Tips aan pensioenuitvoerders om herhaling in de toekomst te voorkomen

  • Zorg voor duidelijke communicatie over het mogelijke effect van een rentewijziging bij afkoop van pensioen of eerder/later met pensioen gaan.
    Dit stelt deelnemers in staat zelf bewuste keuzes te maken over de ingangsdatum.
  • Overweeg een andere manier of frequentie van vaststellen van de flex- en afkoopfactoren.
    Het risico op anti-selectie tegen de pensioenuitvoerder neemt door de betere communicatie mogelijk toe en dat roept de vraag op of de pensioenuitvoerder de flex- en afkoopfactoren jaarlijks moet vaststellen. De pensioenuitvoerder kan overwegen een andere methode te gebruiken om dit risico te beheersen.
  • Onderzoek de mogelijkheid om net zoals bij hypotheekoffertes de rente/afkoopfactoren bijvoorbeeld voor een aantal maanden vast te zetten.
    Dan heeft de deelnemer vooraf zekerheid. Als we er van uitgaan dat we de renteontwikkeling niet kunnen voorspellen hoeft dit op voorhand niet tot winst of verlies voor pensioenuitvoerders te leiden. Jaarlijks gaat er ook maar een beperkt deel van de populatie met pensioen waardoor de risico’s zijn te overzien.
  • Onderzoek of het mogelijk is om niet het hele effect van een rentewijziging door te rekenen naar de deelnemer.
    Het is de vraag of het volledige positieve of negatieve renterisico doorgegeven moet worden naar de deelnemer.
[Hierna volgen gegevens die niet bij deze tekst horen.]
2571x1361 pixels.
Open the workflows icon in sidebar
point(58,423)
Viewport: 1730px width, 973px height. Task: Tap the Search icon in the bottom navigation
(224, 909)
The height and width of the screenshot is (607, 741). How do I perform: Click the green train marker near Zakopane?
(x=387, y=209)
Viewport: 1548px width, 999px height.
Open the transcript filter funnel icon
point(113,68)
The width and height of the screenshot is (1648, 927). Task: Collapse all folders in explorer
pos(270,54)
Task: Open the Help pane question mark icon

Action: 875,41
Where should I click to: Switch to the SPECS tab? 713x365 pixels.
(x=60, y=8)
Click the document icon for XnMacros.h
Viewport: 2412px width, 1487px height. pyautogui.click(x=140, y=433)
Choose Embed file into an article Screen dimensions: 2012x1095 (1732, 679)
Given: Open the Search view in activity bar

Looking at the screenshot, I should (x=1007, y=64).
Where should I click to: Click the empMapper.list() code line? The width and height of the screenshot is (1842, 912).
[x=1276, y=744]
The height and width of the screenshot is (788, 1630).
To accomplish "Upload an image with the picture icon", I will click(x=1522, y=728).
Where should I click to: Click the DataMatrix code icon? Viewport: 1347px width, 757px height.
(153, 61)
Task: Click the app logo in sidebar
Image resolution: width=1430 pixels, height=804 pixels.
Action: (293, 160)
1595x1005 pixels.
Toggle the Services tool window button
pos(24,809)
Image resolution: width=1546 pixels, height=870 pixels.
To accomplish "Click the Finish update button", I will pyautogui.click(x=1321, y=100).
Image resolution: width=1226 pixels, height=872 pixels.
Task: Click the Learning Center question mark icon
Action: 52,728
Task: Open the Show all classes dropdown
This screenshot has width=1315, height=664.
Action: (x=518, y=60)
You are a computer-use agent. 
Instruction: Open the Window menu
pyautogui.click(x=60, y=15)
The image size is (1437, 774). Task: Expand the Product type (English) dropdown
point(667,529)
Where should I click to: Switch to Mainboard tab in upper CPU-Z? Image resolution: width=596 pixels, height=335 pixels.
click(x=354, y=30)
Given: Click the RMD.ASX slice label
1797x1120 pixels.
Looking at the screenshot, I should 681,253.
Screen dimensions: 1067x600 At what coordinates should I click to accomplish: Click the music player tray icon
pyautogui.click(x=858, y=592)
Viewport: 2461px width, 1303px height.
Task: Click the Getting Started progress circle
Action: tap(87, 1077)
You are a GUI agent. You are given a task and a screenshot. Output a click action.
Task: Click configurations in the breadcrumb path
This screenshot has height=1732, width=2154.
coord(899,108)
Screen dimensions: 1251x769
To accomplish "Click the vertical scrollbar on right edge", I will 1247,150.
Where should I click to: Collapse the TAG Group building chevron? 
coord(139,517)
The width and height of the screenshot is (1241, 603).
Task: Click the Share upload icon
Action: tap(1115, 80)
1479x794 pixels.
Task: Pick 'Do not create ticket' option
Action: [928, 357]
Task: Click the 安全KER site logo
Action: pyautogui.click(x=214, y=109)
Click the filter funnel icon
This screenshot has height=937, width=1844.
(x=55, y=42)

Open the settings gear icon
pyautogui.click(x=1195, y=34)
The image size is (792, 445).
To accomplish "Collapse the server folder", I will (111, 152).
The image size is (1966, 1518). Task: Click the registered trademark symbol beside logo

Immers in de praktijk is het renterisico op fondsniveau ook deels afgedekt. Een factor die meer in lijn is met de strategische rente afdekking in de beleggingen sluit ook dichter aan tegen de realiteit. Bijvoorbeeld voor Emma is het verlies door het rente effect groter dan het werkelijk verlies van de pensioenuitvoerder, omdat deze 50% van het renterisico heeft afgedekt.

Emma Jansen is een fictieve naam. Klacht is samenstelling uit meerdere vergelijkbare klachten.